SET PROBLEM:
Convert the records, everything from the line containing "Where should I" down to the end of the records, into a two-column CSV with the columns request and answer, one row per request, with each value in a single quoted field and line breaks replaced by spaces. Omit the pictures.

(Rows on where targets are located)
++++++++++++++++++++

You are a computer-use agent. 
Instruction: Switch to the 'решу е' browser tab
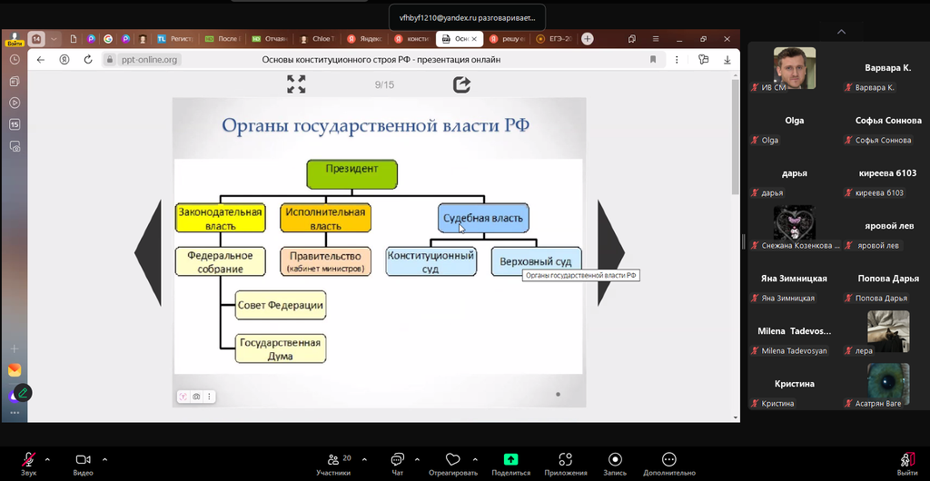pyautogui.click(x=507, y=39)
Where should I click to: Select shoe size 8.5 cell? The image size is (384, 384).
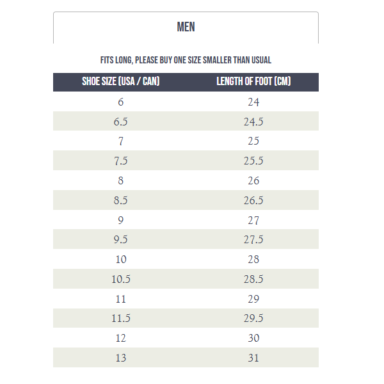(x=120, y=200)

++++++++++++++++++++

ANSWER TO THE TASK:
request,answer
"Where should I click to: Select shoe size 8.5 cell? The image size is (384, 384).","(x=120, y=200)"